You can reduce this collision between the unit and the surface by using rubber grommets to separate them. Rubber is a powerful insulator that, when installed on the motor, will absorb the sound and the vibrations.
Make sure that the addition of rubber doesn’t make the surface below uneven. The air compressor must sit on a flat surface. Otherwise, it will make even more noise. If you can pair your unit with the right rubber grommets, they will significantly reduce the noise generated.
2) Air Compressor Silencer
This is a common solution to the problem of noise. A silencer (or muffler) will reduce the racket the air intake generates. Select the silencer carefully.
It needs to match the size of the intake. Fortunately, there are so many options on the market today that you shouldn’t have a problem finding a model that suits your unit’s air intake.
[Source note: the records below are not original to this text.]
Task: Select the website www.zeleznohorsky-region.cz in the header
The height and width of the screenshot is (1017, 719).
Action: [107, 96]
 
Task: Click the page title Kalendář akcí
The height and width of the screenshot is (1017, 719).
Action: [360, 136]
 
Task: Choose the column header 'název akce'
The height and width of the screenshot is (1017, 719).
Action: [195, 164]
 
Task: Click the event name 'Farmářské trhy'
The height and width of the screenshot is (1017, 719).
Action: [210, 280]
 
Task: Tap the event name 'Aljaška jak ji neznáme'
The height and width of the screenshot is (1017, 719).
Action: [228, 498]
Bearings are responsible for the movement that occurs within your unit. Machines that have moving parts are almost always noisy because of the friction that can manifest between bearings that are moving in opposite directions.
You can control the noise levels in an air compressor by eliminating this friction. That means keeping the bearings properly lubricated. Lubrication will prevent the bearings from deteriorating.
The easiest way to reduce the noise your air compressor produces is to keep it away from locations that multiply sound. That includes internal areas like garages and basements which encourage sound to reverberate.
Air compressors are not as loud outside because the sound has no obstacles to reflect it. Better yet, keep the compressor as far away from you as humanly possible. The nearer the unit, the louder it is. The more distant the unit, the quieter it is.
Of course, if you have other people in the area, this method won’t help them.
5) Soundproof Box
A soundproof box is exactly what it sounds like. It is an air compressor enclosure. Once you place the unit in the box, it will absorb and dampen the noise it generates. Soundproof boxes are pretty easy to locate these days.
But if you want to save money, you can make your own. You just have to find some noise-canceling materials that you will use to make the walls, floor, and lid of the enclosure.
Don’t forget to measure your air compressor. The soundproof box you build should be large enough to hold the compressor. Otherwise, it won’t do you any good.
6) Sound Padding
If you cannot afford to place the compressor outside or far away from your workstation, you can save some time by placing it near a wall you have padded with soundproof material.
The noise the air compressor generates will be absorbed by the padding rather than bouncing off and assaulting your ears. You don’t have to pad the entire room unless you have the money.
Focus on the wall next to the compressor. If this approach sounds too difficult and time-consuming, get a sound blanket and throw it over the air compressor. It will work like a soundproof box. It will absorb all the noise the unit generates.
7) Keep the Intake Outside
Because the air intake is one of the loudest components of the compressor, you can reduce the noise it generates by extending it outside. This method will appeal to people that are using their units inside.
Attach a hose and use it to extend the intake outside. You won’t hear any of the sounds for which the air intake is responsible.
If all these options sound like they require more work than you are willing to commit, just wear earplugs. They are the fastest and most effective solution, but only as far as your own ears are concerned.
They won’t protect other people. You might be better off buying a low-noise air compressor. It would make all these methods unnecessary. But again, the quietest models that can still deliver the immense power you want are not cheap.
You are better off buying a cheaper model and using these techniques to reduce the noise it makes.